A comfortable retirement may be your dream while working. But how do you feel about postponing retirement? An increasing number of workers are doing just that. According to the Bureau of Labor Statistics, the labor force participation rate for those age 65 and older increased from 12.1% in 1996 to 19.3% just 20 years later, and it is expected to increase in the future.
Staying on the Job Longer
People may be working past traditional retirement age for different reasons. Some may have to keep working because they can’t afford to retire and need continued income, while others may choose to do so for nonfinancial reasons, such as the desire to stay active or to pursue new interests.
Work Environment for Older Employees
What conditions exist for those who want to continue to work?
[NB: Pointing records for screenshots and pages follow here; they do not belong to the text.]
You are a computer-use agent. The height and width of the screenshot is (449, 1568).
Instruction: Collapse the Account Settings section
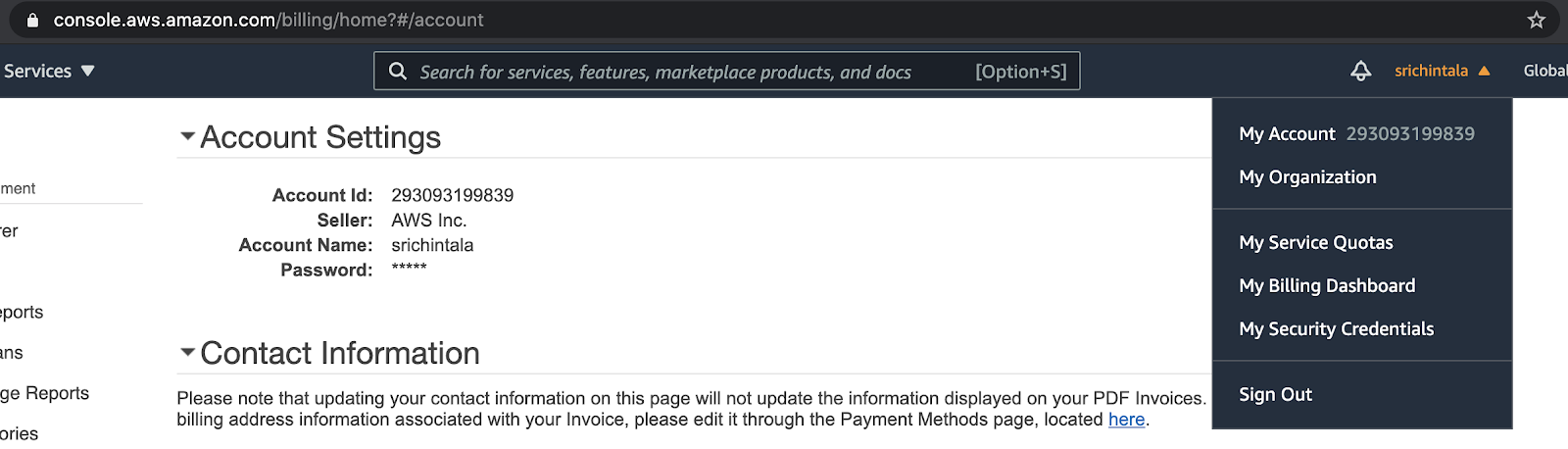187,136
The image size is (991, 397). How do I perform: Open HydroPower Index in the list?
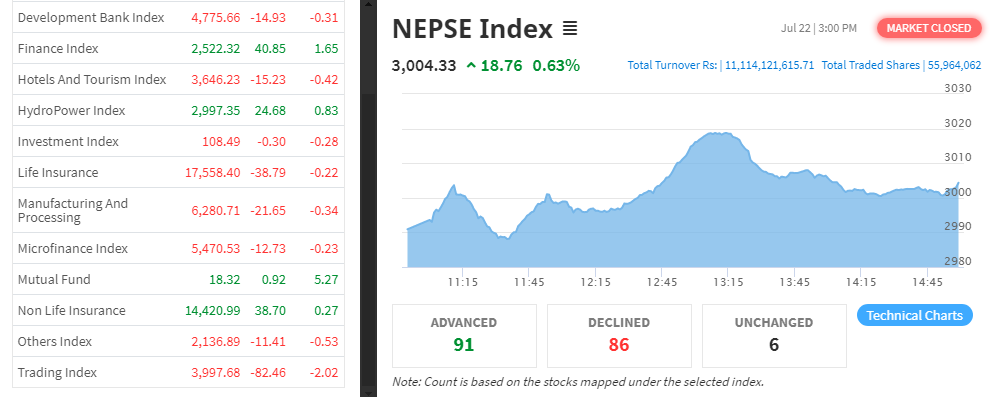[x=178, y=111]
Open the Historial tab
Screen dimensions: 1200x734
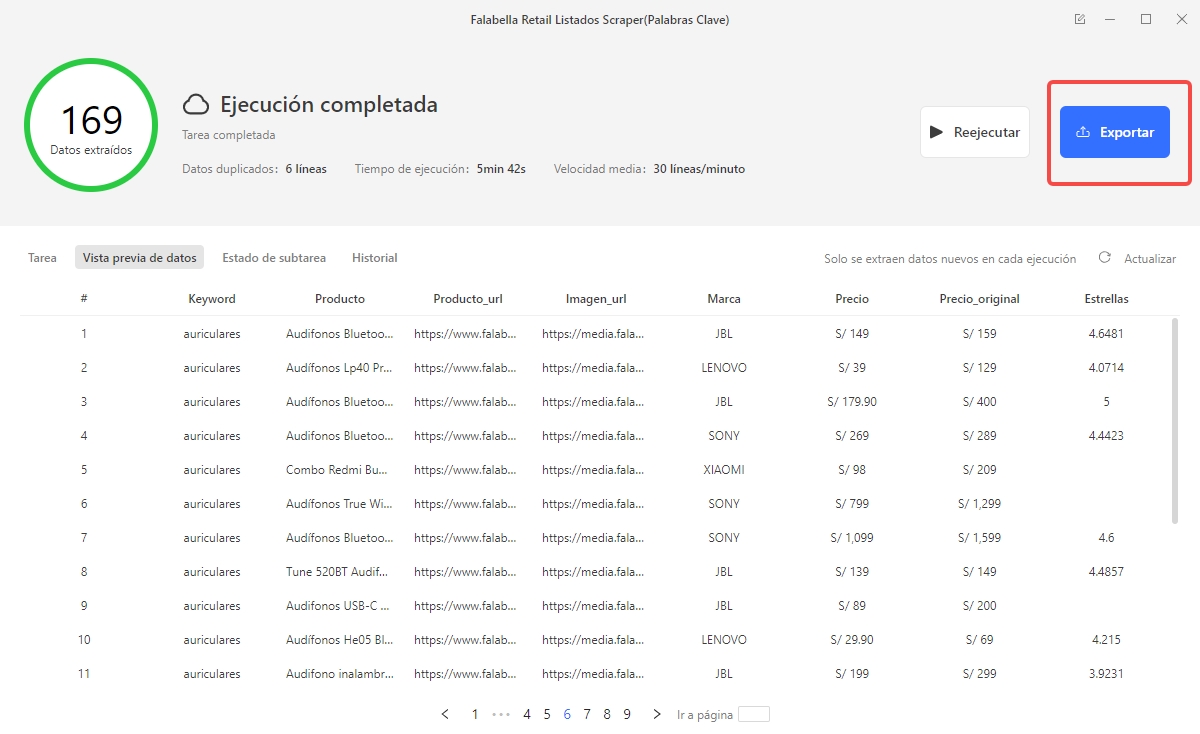[374, 257]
In the American Working Conditions Survey conducted by RAND Corporation, workers over age 50 stated they have more flexibility to determine their work schedules, more autonomy in defining certain aspects of their work, and generally less difficulty in arranging time off to tend to personal matters than workers ages 35-49.
In more good news for older employees, the study found that workers age 50 and older reported that their jobs were generally less physically demanding than those for younger workers. At least 80% of workers in the study between the ages 50 and 59 believed they will have the physical and mental ability to continue in their jobs for another decade. However, this optimistic outlook was higher for college-educated workers than those without college degrees, whose work tends to be more physical in nature.
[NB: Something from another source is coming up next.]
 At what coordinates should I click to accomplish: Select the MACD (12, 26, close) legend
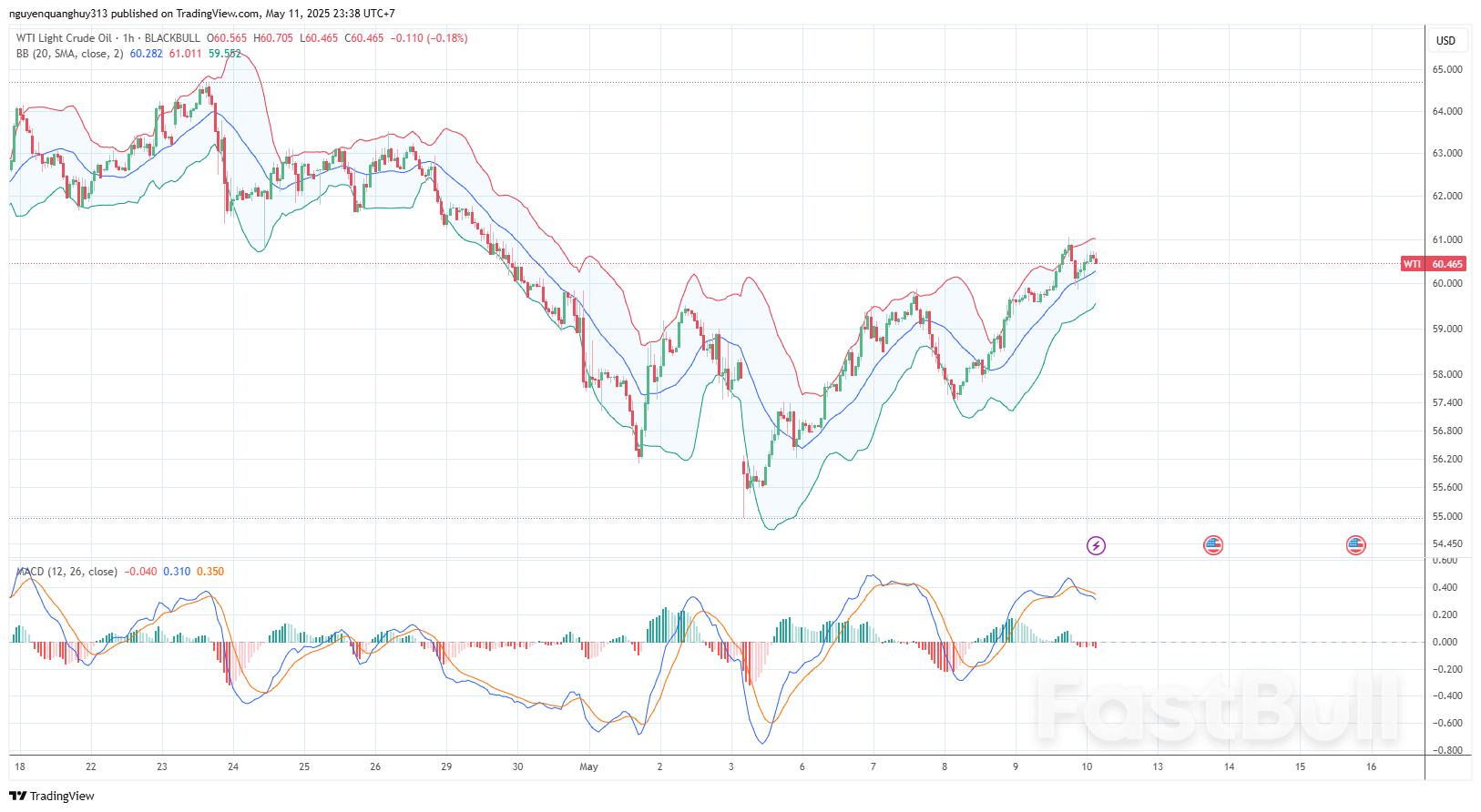66,572
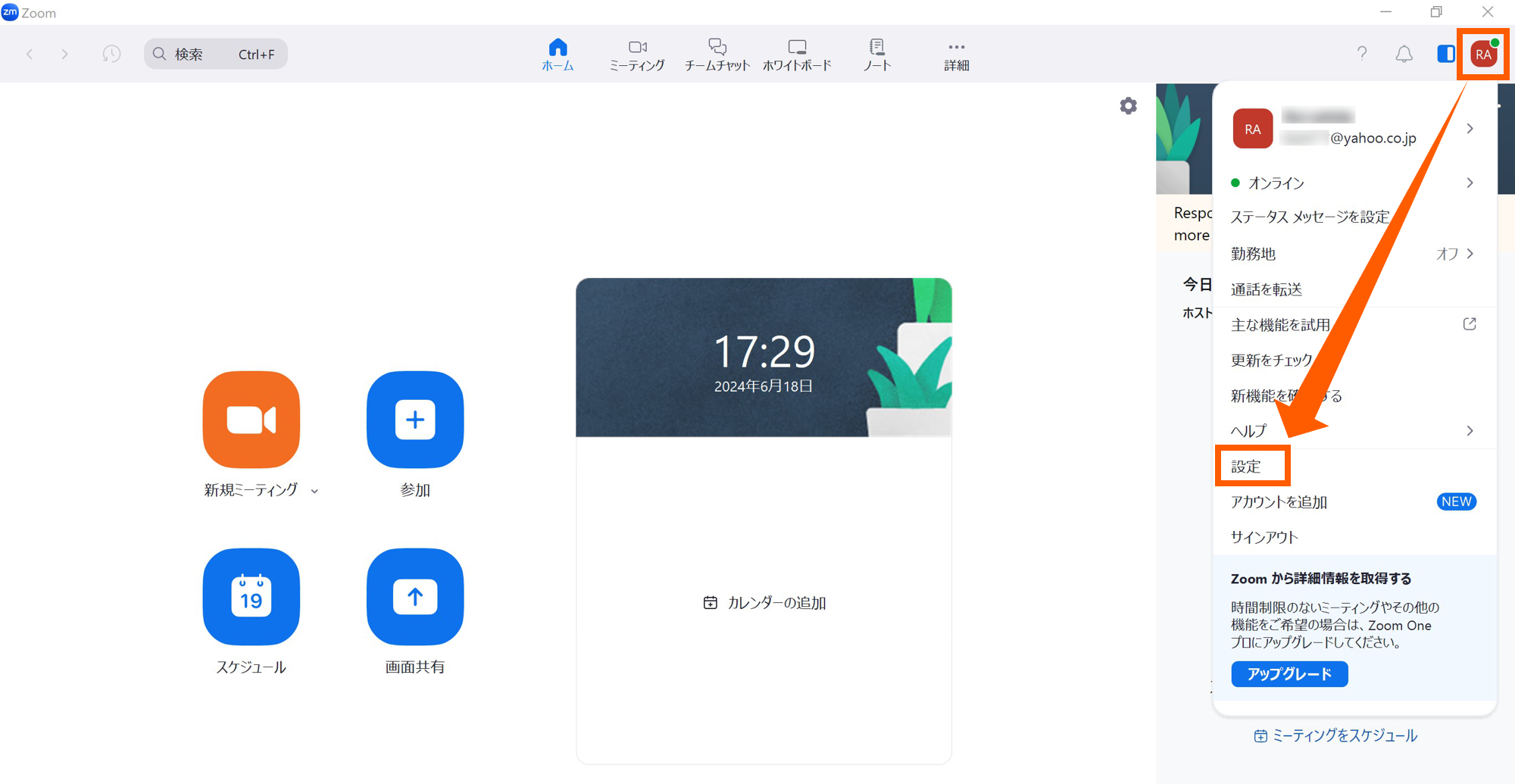Click the blue Join (参加) plus icon
This screenshot has width=1515, height=784.
[x=414, y=419]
Among those who are retired, many seem to have an open mind about going back to work. The study reported that over half (56%) of retirees age 50 and older and not searching for work would consider returning to work under the right circumstances. For job seekers age 50 and over, such circumstances would include having control over how they do their work, the flexibility to set their own pace, and less physically demanding workloads.
Continuing to work has several potential financial advantages, the most obvious of which is that you can continue to earn income. This additional income can benefit you in a number of ways:
- You may be able to keep making contributions to your employer’s qualified retirement plan, giving an additional boost to your retirement savings.
- You may be able to delay collecting your Social Security benefits. For every year past full retirement age that you delay (up until age 70), your benefit will increase by 8%.
- You may be able to delay taking withdrawals from your retirement accounts, allowing them to potentially benefit from additional compounding.
Another plus is that if you continue working, you may be eligible for valuable employee benefits, such as health, dental, and vision coverage. And, if you continue working for the employer sponsoring your retirement plan, you may be able to avoid taking required minimum distributions (RMDs) from your plan account past age 70½.